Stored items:
::::::::::
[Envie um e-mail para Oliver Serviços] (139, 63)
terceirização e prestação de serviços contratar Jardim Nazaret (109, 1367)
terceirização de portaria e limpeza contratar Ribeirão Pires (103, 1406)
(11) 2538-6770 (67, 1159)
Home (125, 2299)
::::::::::
** INSTRUCTIONS FOR THE TASK **
When the entries above are retyped, each line must stay exactly as it is.

** TASK RESPONSE **
[Envie um e-mail para Oliver Serviços] (139, 63)
terceirização e prestação de serviços contratar Jardim Nazaret (109, 1367)
terceirização de portaria e limpeza contratar Ribeirão Pires (103, 1406)
(11) 2538-6770 (67, 1159)
Home (125, 2299)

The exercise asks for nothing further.